Today, equipped with mobile and location-aware technologies, some people may even feel that they no longer need maps or street signs. With a few taps, we can locate ourselves, know where to get things and to find people, as well as how to get there via computer generated routes (Of course, this depends on having a suitable device, the skill to use it effectively and a decent mobile Internet connection).
Therefore, how we define maps and locational information has also changed, as well as how we define urban spaces and cities.

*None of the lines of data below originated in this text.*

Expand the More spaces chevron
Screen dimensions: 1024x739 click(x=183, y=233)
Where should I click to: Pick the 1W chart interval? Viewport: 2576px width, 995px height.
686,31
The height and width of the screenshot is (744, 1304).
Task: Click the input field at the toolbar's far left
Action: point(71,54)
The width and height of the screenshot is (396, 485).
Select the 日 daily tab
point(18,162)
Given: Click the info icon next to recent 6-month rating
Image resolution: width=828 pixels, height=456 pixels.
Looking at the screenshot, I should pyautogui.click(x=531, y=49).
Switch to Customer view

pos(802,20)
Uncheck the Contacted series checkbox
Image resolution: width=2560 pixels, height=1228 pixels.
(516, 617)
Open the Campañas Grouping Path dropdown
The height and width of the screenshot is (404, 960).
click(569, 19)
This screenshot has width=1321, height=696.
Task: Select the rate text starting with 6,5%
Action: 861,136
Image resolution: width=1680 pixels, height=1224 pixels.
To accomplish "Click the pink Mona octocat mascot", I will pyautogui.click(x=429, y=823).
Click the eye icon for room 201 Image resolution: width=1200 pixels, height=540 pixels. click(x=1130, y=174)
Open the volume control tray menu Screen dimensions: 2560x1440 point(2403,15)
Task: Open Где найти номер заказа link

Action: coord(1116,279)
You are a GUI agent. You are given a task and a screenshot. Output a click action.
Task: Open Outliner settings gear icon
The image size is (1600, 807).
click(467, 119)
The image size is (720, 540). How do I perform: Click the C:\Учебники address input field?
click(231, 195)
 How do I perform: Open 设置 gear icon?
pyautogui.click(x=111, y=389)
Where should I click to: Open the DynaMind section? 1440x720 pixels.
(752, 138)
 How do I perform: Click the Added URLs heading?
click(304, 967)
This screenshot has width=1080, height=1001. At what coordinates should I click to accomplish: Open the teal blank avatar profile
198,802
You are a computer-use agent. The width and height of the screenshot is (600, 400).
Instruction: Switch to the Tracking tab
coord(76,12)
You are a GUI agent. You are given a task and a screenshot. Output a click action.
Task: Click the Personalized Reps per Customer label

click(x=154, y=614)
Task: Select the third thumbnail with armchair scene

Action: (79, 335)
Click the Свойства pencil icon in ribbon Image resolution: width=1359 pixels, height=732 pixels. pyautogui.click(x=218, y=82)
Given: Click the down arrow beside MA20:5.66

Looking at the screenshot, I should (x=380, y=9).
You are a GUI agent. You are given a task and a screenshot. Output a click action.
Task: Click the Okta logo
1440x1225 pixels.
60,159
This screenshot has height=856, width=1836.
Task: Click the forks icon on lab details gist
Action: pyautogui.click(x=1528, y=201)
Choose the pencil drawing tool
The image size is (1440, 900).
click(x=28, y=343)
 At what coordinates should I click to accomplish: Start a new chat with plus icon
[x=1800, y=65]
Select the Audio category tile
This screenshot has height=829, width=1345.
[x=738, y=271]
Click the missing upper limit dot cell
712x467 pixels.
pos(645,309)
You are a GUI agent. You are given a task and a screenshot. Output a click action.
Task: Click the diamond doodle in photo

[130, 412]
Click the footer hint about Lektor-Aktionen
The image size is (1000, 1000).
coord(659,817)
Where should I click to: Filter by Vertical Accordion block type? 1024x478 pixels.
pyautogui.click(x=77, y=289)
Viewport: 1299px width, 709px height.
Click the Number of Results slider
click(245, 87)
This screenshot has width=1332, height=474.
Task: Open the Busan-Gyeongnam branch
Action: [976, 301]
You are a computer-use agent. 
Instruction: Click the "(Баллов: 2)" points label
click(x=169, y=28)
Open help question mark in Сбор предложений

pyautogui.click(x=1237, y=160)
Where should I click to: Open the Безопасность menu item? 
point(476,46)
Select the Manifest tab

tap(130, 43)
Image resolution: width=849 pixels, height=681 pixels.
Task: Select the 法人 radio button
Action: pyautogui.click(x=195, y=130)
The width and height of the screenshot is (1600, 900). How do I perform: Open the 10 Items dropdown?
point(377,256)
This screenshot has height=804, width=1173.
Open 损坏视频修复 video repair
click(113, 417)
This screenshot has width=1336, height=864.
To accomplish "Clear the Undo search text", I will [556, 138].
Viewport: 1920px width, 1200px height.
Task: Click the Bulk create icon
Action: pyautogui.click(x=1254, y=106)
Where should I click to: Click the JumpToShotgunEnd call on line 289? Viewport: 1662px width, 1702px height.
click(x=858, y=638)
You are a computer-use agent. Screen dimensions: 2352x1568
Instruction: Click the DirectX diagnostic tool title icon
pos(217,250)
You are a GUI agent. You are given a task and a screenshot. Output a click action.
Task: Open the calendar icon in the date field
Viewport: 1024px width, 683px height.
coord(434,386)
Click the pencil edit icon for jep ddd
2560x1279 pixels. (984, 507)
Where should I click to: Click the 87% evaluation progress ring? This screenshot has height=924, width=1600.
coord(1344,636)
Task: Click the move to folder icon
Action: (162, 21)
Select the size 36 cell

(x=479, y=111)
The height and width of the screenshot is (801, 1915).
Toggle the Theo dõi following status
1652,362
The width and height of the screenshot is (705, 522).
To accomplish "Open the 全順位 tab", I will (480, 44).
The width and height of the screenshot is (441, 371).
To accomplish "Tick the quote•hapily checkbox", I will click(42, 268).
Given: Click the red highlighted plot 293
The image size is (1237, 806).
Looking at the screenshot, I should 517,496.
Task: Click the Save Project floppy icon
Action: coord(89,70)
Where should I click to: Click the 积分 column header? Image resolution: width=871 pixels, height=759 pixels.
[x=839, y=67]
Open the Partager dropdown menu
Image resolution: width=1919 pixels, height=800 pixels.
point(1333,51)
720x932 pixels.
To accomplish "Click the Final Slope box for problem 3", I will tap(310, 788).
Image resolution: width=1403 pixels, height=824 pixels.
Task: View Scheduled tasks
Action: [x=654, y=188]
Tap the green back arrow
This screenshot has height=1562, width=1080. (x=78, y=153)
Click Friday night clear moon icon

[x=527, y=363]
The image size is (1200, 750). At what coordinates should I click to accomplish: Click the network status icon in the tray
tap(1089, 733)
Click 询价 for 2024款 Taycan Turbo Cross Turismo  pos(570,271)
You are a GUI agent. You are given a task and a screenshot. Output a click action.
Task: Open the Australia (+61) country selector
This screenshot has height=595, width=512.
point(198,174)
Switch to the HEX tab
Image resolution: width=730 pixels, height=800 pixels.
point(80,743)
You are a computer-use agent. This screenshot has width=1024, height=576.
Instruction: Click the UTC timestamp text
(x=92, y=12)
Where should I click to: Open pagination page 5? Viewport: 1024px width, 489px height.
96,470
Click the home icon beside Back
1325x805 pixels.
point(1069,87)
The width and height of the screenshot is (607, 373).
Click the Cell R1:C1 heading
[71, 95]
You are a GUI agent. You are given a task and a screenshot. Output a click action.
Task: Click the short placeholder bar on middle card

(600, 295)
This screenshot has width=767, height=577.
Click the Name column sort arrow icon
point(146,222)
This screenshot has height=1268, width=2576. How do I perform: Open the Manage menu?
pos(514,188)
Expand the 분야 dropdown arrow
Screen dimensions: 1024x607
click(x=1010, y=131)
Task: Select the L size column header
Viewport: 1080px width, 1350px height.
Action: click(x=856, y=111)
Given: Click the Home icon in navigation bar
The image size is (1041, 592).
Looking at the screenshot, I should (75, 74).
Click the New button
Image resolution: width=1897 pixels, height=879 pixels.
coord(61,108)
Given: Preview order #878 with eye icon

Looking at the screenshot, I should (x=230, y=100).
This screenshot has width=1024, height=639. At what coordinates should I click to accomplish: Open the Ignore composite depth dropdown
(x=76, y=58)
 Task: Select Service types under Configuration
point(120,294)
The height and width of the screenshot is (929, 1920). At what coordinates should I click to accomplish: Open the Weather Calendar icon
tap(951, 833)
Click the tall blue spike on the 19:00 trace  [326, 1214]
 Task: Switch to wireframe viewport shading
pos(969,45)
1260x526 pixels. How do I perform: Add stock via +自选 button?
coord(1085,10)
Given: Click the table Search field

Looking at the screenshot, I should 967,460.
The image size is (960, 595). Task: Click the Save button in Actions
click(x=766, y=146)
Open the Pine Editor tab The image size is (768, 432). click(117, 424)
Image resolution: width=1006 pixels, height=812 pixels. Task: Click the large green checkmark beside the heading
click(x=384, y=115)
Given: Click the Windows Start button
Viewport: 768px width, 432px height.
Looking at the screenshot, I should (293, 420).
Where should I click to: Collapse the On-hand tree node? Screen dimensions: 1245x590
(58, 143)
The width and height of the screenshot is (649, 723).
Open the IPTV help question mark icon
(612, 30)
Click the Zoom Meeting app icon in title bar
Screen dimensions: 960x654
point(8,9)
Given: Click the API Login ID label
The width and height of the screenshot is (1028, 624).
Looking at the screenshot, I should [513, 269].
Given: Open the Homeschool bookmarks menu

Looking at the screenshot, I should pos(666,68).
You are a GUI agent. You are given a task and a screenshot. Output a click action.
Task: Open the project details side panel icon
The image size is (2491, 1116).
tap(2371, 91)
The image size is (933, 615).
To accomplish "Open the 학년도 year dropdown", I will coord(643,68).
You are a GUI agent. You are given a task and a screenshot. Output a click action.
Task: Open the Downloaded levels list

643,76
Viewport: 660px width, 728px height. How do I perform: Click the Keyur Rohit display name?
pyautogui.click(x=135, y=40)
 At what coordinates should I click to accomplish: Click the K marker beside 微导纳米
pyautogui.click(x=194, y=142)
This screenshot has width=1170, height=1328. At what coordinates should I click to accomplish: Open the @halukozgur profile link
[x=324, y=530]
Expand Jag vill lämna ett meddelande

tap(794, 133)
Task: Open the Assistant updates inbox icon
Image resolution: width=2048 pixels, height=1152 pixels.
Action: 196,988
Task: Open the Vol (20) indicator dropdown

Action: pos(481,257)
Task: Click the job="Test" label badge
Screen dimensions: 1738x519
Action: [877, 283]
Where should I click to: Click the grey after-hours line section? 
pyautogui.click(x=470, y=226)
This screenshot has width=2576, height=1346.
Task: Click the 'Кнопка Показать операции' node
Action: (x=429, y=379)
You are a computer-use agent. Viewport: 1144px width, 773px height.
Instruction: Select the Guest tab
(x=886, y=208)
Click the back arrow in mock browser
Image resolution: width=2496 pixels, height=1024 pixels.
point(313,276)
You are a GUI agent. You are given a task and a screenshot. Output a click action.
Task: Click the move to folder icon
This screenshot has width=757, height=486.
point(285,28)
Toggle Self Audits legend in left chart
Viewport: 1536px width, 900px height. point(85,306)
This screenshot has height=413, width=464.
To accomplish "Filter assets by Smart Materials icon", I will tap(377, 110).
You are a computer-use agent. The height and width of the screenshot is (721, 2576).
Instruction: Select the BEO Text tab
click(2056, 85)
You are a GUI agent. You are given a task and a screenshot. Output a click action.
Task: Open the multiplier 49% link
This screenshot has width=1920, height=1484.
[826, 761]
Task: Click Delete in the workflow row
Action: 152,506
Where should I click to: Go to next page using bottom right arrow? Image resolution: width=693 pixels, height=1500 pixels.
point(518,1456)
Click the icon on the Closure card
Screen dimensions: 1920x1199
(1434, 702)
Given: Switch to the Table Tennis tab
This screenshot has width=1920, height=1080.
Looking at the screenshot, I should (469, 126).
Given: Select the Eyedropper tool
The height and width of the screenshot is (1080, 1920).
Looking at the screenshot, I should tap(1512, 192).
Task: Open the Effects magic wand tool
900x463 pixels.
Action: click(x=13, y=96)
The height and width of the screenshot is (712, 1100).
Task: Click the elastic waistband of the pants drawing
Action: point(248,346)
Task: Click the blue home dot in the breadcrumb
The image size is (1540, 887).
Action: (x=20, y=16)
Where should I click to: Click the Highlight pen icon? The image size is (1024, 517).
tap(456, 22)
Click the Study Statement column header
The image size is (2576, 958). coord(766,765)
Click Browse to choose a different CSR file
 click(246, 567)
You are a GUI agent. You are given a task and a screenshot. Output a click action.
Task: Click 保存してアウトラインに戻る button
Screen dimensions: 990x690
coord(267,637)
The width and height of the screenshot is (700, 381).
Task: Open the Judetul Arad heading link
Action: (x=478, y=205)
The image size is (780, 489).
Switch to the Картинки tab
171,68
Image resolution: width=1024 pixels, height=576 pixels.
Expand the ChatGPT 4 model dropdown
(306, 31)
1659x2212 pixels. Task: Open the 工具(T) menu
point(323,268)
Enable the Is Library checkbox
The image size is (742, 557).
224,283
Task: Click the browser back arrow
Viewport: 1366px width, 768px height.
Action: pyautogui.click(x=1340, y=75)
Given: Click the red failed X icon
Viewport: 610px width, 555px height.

Users of mobile technologies can add layers of virtual information to places, which has increased the level of integration of maps into our everyday lives. Maps are used not only to navigate in contemporary urban life, but also to spatialise information (Gordon and de Souza e Silva, 2011). The act of checking-in at a place on an application such as Foursquare creates personal traces on the network, and those traces start to define what kinds of places we check-in at, and why. This has created – for some users at least – platforms for individual storytelling, as these technologies and applications allow users to map their everyday activities and write reviews, insert photos or memory notes onto those places visited. With the help of such maps, our ‘knowing is translated into telling’ (White, 1980, p.5), and we are given the ability to narrate both our experiences and memories of places. Within this
process of representation and the creation of a self-narrative of one’s everyday life through locational information, a tool commonly used for identifying routes, the map, emerges as an interface in which users can create their own geo-tagged stories of their own lives.